Ölmeden ölmek demek Sufi mantığın ilk illetidir. Bizim ölümden şimdi ki kasıt fizyolojik olarak değil, bedeni olarak kabul edilir. Yani ruh yaşar ve bedeni ruh ile ayakta tutmaktır. Çünkü beden çok fazla madde taşır. Bize göre kütlesi yoğun olan şeylerin hızı düşer ve ağırlık kazanır. Ne kadar yoğun kütle o kadar fazla yer çekimi, ne kadar fazla yer çekimi o kadar ağırlık olur. Dolayısıyla siz Bir yere hızlı ve çabuk gitmek isterseniz hızlı bir araç ve valiz olmadan gereksiz yüklerden kurutulur hızlıca o yere gidebilirsiniz. Tıpkı balonların uçarken aşağı atılan kum torbası gibidir.
Bizler bu halde Koca bir et ve kemik yığını içinde en fazla kendi görebildiğimiz yere gidebiliriz. Bizim işte burda ki amacımız görmeyen yere hızlıca girmektir.
Ölü bir adamın işine ne yarar ey derviş? Ölü Bir adamın işine ne ben yararım ne de dünya, ölü adamın işine Bir tek yattığı kabir yarar. Öyleyse bil ki bu yolda hızlı gitmek ve vaktinde ulaşmak için sana ne gerekirse onu al. Fazlasını alma. Bizim ölmeden önce öl irademiz işte bu sırrı içerir. Fazla kendini dağıtma, giderken toparlanması Zor olur, fazla kendini üzme güç toplaması Zor olur. Hiç ol gitsin. Onlar ne olacaksa olsun, ama sen kendin ol. Bu yolun sonu burası. Ölü bir adam neyse o olmak kalır. Dünyalık taşıma üstünde, dünyayı taşıma üstünde, sana gereken sende içerir. Öl ki kurtuluşa eresin, yediğin başkasına kalsın, ol ki varlığın tadını alasın, yap ki derdinden kurtulasın. Yük olmasın sana daha bu âlem, ne varsa sana ait olmayan bırak gitsinler dönüş nasılsa o'nadır.

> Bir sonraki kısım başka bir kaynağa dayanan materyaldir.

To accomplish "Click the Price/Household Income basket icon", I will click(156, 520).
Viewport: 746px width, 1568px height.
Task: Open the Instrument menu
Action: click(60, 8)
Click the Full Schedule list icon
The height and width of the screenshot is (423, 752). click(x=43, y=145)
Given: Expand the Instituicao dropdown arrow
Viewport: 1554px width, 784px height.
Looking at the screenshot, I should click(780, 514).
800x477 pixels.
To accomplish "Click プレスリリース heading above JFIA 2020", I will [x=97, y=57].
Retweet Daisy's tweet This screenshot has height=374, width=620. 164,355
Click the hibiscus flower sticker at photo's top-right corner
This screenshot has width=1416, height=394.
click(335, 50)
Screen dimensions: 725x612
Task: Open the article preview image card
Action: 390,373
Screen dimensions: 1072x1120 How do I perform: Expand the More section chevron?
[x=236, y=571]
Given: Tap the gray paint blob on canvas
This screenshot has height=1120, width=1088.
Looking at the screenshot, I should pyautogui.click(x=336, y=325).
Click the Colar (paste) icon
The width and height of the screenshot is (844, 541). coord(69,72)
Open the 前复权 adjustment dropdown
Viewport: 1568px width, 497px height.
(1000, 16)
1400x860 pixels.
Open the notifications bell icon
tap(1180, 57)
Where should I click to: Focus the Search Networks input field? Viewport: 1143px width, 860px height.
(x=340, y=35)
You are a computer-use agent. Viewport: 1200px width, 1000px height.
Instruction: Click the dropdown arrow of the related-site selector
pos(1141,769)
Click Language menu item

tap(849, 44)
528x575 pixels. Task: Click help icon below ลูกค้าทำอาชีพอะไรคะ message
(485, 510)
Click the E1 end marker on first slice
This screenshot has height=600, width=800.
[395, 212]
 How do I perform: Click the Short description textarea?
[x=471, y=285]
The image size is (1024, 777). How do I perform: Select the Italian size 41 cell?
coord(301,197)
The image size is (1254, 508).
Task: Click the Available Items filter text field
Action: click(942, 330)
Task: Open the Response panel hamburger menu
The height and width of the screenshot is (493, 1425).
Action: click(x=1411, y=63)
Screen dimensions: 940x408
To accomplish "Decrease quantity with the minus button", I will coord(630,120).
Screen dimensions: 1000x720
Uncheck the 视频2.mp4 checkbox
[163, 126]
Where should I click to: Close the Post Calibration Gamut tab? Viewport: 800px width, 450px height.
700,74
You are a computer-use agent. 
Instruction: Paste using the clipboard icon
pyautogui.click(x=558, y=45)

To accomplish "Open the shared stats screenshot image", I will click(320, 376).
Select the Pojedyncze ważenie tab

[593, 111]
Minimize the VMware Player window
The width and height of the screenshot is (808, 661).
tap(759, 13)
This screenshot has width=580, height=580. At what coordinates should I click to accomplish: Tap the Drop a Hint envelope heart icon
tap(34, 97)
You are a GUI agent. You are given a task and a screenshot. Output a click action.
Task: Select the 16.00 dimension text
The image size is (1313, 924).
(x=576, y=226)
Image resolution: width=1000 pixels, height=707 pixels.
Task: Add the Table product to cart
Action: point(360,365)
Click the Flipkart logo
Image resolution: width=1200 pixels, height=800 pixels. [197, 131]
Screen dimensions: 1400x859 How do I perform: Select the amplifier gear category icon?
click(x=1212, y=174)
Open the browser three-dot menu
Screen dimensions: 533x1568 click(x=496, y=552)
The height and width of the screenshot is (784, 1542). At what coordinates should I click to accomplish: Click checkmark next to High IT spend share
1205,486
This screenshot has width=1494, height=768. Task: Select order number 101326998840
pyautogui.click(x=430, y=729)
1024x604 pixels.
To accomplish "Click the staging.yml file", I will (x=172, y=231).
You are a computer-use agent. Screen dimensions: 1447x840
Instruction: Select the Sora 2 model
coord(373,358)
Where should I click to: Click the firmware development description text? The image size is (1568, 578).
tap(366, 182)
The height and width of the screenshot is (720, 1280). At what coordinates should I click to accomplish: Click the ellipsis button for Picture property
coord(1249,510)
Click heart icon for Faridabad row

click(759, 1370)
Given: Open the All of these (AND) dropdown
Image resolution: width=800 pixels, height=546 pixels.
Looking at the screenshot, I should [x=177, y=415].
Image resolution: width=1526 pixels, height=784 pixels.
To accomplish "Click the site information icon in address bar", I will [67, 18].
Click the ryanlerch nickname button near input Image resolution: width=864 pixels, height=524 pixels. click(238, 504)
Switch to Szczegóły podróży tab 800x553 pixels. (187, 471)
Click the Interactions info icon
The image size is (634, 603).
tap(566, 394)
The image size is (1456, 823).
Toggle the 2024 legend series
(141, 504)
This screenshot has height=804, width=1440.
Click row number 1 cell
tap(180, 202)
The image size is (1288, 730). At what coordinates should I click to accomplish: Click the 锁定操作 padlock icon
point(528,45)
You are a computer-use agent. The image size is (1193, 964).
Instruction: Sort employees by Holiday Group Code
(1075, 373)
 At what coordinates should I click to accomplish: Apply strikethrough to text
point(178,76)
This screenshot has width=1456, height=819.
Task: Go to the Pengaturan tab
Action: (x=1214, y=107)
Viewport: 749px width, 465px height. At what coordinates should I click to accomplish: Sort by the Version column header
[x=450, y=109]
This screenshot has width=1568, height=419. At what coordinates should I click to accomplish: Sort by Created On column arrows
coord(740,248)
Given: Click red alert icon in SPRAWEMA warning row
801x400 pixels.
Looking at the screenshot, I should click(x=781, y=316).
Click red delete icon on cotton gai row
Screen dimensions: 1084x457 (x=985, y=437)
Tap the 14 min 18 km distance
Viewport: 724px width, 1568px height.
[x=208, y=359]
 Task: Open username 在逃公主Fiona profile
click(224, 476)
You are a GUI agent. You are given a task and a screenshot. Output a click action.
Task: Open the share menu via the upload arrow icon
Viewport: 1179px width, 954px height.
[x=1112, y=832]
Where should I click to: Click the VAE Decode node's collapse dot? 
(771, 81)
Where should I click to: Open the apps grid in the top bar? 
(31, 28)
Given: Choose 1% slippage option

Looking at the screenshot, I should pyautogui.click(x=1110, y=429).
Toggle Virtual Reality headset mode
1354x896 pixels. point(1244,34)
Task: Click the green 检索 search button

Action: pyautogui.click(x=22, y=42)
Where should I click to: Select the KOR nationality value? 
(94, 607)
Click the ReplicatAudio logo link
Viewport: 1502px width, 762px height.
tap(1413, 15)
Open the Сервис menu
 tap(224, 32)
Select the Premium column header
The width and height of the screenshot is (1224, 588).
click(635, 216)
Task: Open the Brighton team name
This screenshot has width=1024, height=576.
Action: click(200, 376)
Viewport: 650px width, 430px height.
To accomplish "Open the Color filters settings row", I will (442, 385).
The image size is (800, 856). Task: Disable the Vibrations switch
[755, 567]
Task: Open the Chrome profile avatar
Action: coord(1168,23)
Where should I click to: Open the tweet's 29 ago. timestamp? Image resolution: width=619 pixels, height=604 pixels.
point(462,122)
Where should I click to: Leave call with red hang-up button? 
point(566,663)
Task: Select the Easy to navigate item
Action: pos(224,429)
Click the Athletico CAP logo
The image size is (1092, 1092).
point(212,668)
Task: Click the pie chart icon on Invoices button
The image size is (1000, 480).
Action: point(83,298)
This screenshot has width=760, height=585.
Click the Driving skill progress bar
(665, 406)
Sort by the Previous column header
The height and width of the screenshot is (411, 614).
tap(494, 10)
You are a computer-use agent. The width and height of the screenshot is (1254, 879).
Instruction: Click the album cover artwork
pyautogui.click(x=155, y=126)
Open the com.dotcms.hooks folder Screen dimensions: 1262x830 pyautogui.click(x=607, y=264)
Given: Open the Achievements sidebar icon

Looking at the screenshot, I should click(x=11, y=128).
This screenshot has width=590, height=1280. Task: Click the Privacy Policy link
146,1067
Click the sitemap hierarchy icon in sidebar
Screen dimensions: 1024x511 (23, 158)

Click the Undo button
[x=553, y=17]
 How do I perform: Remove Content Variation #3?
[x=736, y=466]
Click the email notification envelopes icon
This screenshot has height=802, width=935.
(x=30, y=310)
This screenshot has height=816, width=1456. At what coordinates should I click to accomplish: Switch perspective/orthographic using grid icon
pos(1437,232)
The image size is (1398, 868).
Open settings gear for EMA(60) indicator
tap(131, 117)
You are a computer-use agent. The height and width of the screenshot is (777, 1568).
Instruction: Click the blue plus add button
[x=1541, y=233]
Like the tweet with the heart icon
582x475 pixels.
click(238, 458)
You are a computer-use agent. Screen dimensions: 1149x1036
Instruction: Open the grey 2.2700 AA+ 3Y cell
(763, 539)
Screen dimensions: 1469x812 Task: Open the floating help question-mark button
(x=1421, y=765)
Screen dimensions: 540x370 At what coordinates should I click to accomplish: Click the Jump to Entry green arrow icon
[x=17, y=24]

****Ne su lazım sana ne aş,
Gerekirse sana en tatlı aş,
Dillere destan bir aşk,
Susadıysa gönül bahçen,
Gerek sana bir damla yaş,
Aşırıya gitmeden aşk,
Geri dönecek gözü yaşlı aşk,*****
Sen bu dünyada tek değilsin, ziyadesiyle girerken edepli uslu ve usulleri ile yapmalısın. Biz sana aç kal miskin kal demeyiz. Deriz ki,
aşırıya kaçma kendini bil! işte sırrın ifadeleri bunlardır. Öl ama kokma.
****Kokmuş bir ceset gibi gezme,
Gören seni diri sansin ,duyan Mecnun sansin, Gerisi âlem ne sanırsa sansin,
Senin şansın Allah'a arşın,*****

Ölüsün sen çünkü öleceksin. Doğdun ama bil ki hemde aynı zamanda ölüsün.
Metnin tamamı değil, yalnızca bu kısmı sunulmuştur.